Cette question, comme de nombreuses autres, est au cœur d’une réflexion stratégique, menée conjointement par la Ville du Havre et la CCI seine Estuaire.

Le commerce de centre ville est en pleine mutation. Si les difficultés recensées sont significatives, les axes de développement le sont tout autant.

De l’étude menée par le cabinet Cibles & Stratégies, plusieurs leviers sont mis en évidence. Quantitativement, le potentiel de clientèle est très élevé. Qualitativement aussi, car l’évolution des habitudes de consommation tend très nettement vers un retour au commerce de proximité. Ajoutons à cela la gratuité du stationnement entre midi et 14 heures, un réseau de transports efficace, la fluidité de la circulation…

Et si l’heure du déjeuner devenait l’Happy Hour des commerçants ?

Plus que jamais pour le commerçant, l’heure est à la (re)conquête de la clientèle. La tranche horaire 12-14 offre de belles perspectives, qui seront démultipliées à mesure que les commerces s’uniront dans cette démarche, à l’échelle d’une rue, d’un quartier. Cette émulation nécessaire peut s’accompagner d’initiatives originales,  d’offres spéciales.

 

20 000 actifs viennent travailler chaque jour dans le centre ville

Pour la première fois en près de 20 ans, le solde démographique du Havre est positif. (Insee)

37,8% des ménages havrais ont emménagé dans leur logement il y a moins de 5 ans, ce qui traduit un niveau de renouvellement de population élevé

Un appétit réel pour le  shopping du midi ?

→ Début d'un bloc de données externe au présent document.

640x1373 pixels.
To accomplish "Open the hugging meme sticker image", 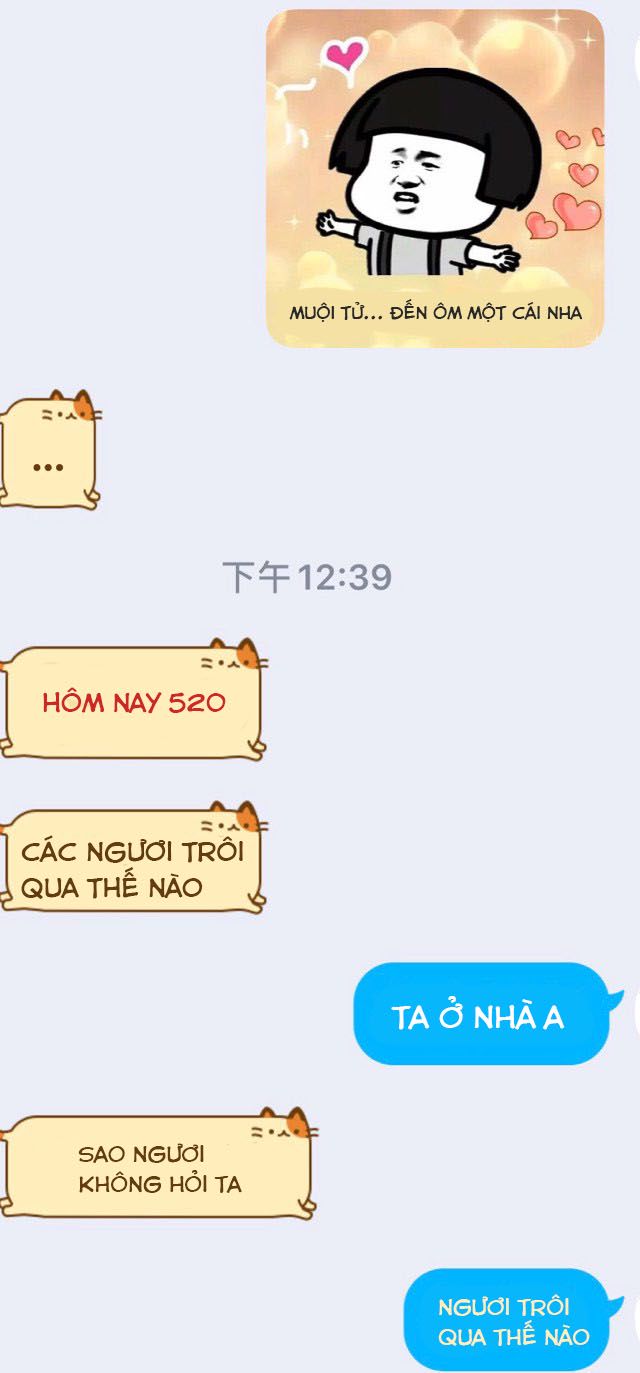I will point(435,179).
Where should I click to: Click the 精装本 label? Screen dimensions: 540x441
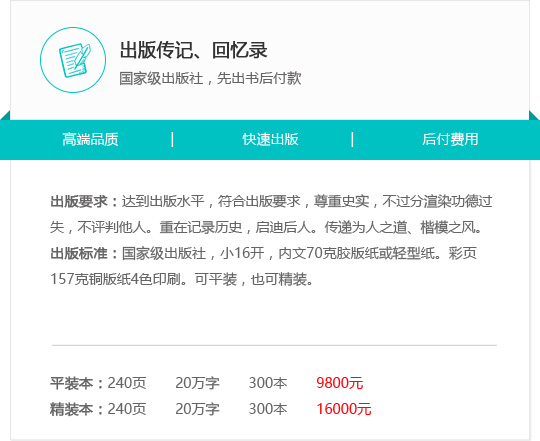(72, 409)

Pour l’enseigne Lacoste « la tranche 12/14 représente 10 à 15% du CA. C’est un véritable plus, notamment grâce aux touristes».

Du côté de la rue Paul Doumer, Anthony d’Ethnoshop, et Tony de Spilt partagent une certaine amertume : «Aujourd’hui nous ne sommes plus que 2 enseignes ouvertes le midi contre 7 il y a un an. L’émulation ne prends pas et la rue reste déserte, en dehors des périodes de soldes.»